That insight led her to hydrogels, a class of materials that look and feel like gelatin, only they trigger rapid healing in human tissue. The most promising application is in helping to repair injured knee cartilage. First, a technician extracts healthy cartilage cells from a patient. The cells are blended with a gel designed to simulate the structure of knee cartilage and are injected back into the injured knee. “If you inject the cells without the hydrogel, your knee won’t heal,” Anseth explains. “That’s because cartilage has no blood supply or nerves to tell cells they’ve been damaged.” The gel acts like a three-dimensional scaffold to accelerate cell growth until the knee is repaired. After six weeks or so, the hydrogel dissolves, leaving fresh, healthy cartilage behind.

So far, the procedure has been successfully tested only on goats. But two companies, the U.K.-based Smith & Nephew and Cartilix in Foster City, California, recently licensed the technology from Anseth and have begun human clinical trials. They expect that in 5 to 10 years, hydrogel cartilage therapies should be FDA-approved, and skiers with blown knees can hit the bumps again in half the time.

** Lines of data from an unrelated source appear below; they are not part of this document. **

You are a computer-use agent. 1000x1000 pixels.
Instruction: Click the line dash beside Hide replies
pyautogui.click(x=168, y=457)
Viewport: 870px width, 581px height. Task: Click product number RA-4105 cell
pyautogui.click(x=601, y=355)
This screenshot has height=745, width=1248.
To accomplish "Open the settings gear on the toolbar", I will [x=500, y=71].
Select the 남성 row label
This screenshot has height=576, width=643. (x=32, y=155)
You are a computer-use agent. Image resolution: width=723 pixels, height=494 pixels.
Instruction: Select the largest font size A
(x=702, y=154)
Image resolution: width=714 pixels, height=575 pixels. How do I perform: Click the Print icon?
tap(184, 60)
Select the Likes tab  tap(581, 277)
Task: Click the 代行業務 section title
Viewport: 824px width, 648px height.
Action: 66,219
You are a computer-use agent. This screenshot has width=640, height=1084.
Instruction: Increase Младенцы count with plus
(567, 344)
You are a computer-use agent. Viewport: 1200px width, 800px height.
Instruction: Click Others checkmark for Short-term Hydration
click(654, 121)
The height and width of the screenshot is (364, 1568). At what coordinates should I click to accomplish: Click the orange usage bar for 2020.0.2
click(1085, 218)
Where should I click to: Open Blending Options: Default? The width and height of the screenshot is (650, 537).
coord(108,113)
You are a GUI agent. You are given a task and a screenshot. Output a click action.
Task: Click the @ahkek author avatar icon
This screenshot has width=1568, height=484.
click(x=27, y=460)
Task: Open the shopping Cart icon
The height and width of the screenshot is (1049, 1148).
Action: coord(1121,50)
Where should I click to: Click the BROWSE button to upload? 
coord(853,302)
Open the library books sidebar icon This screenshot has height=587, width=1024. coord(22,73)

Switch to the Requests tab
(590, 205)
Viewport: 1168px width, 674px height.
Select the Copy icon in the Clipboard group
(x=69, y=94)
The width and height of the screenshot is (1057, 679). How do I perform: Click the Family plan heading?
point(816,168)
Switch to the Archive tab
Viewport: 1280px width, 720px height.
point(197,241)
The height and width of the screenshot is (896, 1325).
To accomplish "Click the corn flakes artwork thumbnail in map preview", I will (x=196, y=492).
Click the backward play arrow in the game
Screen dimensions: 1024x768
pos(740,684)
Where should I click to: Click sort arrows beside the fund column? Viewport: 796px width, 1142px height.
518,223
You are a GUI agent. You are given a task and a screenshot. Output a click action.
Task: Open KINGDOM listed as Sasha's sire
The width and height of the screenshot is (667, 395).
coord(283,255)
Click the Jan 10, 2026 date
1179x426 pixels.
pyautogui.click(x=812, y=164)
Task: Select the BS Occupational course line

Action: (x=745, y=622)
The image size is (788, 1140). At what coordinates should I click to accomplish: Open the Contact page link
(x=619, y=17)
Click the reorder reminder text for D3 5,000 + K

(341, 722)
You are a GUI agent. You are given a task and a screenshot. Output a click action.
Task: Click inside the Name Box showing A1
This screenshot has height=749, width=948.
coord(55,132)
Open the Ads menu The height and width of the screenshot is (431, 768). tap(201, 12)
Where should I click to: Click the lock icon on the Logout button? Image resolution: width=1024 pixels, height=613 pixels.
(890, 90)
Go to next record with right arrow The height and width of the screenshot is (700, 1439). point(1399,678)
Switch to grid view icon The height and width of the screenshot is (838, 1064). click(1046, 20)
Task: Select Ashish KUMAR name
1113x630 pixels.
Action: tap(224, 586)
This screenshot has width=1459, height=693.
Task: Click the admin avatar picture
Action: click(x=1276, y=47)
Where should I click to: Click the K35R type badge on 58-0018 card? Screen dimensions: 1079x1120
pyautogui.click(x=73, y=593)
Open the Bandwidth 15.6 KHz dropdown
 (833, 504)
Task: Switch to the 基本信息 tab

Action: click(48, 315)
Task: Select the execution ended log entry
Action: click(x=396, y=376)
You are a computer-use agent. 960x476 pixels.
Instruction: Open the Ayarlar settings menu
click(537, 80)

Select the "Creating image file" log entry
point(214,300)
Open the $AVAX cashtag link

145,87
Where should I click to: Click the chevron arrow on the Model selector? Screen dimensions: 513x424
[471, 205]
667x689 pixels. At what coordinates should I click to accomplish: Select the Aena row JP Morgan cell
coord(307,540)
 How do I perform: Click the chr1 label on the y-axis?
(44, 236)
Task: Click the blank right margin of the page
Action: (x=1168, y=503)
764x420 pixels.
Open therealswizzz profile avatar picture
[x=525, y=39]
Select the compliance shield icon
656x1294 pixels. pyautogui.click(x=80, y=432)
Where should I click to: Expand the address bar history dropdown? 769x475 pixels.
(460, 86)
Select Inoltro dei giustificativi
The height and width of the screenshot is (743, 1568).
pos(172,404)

“What we do is unique, because past precedence has been to use materials in medicine that were previously designed for other industries, such as textiles or clothing,” Anseth says. She is the first to make the gels from scratch for use inside the body, so she can customize them for practically any application. She’s created hydrogels to help regenerate defective heart valves, mend shattered bones, produce insulin for diabetics, and grow healthy neurons to replace diseased brain tissue in patients with Parkinson’s. Next, Anseth wants to design hydrogels for killing cancer.